Check out the section on the entirely unvaccinated (post-birth) who DID get the "vitamin" K shot, and/or the mother was vaccinated during the pregnancy in this published paper on the Control Group study. (Graph on page 10 of the PDF.) HERE: https://ijvtpr.com/index.php/IJVTPR/article/view/40/163
The k-shot alone (with zero vaccine exposures) produces autism. There were only two autism cases in the post-birth unvaccinated population, and BOTH of them were found in the group exposed to the K-shot and/or pregnancy vax. About 30% of the "control group" (post-birth entirely unvaccinated) were exposed the K-shot, and/or pregnancy vax, and yet, this group accounted for almost 80% of the health conditions reported in the study.
I was curious about the mothers who got vaccinated during pregnancy but then refused vaccines for their child after they were born, (seemed odd) so I started calling them for follow up. The only answer I got, was that the women who were vaccinated during pregnancy produced "medically fragile" children and were for the first time, now suspicious of vaccines - because of the problems their baby was born with, i.e., things like microcephaly, a major organ defects, etc.

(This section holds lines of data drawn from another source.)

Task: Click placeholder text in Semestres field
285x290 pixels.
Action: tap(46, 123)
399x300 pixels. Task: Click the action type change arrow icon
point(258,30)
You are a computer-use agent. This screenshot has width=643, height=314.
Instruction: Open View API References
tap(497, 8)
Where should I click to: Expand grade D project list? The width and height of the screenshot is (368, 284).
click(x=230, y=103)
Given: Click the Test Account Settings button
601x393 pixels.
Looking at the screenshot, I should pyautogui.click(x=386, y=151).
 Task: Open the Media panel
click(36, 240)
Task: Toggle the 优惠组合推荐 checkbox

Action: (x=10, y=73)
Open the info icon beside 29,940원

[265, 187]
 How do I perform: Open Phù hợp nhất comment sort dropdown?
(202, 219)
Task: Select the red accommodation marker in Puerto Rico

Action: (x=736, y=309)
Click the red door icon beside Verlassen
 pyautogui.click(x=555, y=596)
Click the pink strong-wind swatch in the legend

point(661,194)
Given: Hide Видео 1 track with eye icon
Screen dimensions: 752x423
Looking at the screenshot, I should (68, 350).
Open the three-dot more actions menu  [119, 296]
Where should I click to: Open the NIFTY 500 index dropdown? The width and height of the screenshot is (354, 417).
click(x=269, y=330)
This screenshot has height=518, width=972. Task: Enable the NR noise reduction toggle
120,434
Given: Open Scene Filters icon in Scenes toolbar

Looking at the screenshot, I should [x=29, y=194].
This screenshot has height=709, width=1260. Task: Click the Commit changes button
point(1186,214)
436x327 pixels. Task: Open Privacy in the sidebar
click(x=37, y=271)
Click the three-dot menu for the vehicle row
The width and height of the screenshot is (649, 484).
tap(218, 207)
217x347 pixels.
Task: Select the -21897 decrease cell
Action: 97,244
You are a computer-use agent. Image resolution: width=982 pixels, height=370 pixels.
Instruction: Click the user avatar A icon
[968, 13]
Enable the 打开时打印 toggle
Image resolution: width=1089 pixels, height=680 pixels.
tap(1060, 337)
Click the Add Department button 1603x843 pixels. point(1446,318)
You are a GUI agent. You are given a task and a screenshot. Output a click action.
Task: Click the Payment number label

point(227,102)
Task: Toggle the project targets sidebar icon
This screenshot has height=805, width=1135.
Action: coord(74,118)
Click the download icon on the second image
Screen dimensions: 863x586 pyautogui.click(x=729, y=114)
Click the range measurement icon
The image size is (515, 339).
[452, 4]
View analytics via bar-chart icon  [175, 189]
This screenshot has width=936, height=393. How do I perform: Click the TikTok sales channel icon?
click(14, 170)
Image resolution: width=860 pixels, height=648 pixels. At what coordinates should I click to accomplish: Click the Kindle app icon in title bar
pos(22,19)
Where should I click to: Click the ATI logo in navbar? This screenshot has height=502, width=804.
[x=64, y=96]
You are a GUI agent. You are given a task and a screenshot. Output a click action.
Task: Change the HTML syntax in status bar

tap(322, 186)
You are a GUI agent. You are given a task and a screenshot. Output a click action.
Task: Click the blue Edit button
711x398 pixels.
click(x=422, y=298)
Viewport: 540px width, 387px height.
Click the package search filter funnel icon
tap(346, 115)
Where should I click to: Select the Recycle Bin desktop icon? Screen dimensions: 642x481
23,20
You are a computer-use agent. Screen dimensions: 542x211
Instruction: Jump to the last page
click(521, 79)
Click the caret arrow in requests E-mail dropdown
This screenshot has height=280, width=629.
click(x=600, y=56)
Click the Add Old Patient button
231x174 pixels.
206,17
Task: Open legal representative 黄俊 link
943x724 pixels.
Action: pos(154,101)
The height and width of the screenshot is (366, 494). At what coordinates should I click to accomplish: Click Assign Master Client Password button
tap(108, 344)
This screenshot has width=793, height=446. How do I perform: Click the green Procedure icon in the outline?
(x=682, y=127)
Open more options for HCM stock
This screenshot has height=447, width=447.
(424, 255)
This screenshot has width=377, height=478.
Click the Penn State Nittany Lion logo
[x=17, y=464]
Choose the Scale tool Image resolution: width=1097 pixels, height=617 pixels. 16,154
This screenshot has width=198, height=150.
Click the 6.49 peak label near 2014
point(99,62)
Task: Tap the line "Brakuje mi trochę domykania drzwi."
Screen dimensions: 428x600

The only justification I could find for aluminum in the K-shot was the claim that it helps "balance the PH", which of course makes no sense. I routinely balance the PH in my pool with SAFE things. It would never occur to me to dump oxidized aluminum into the pool.
Godspeed Chris.
I believe the ONLY reason they chose to use aluminum was to produce autism and other vaccine-related injuries in "unvaccinated" children. And so pharma's logic is: "See here? There is an 'unvaccinated' child with autism. So therefore vaccines do not cause autism."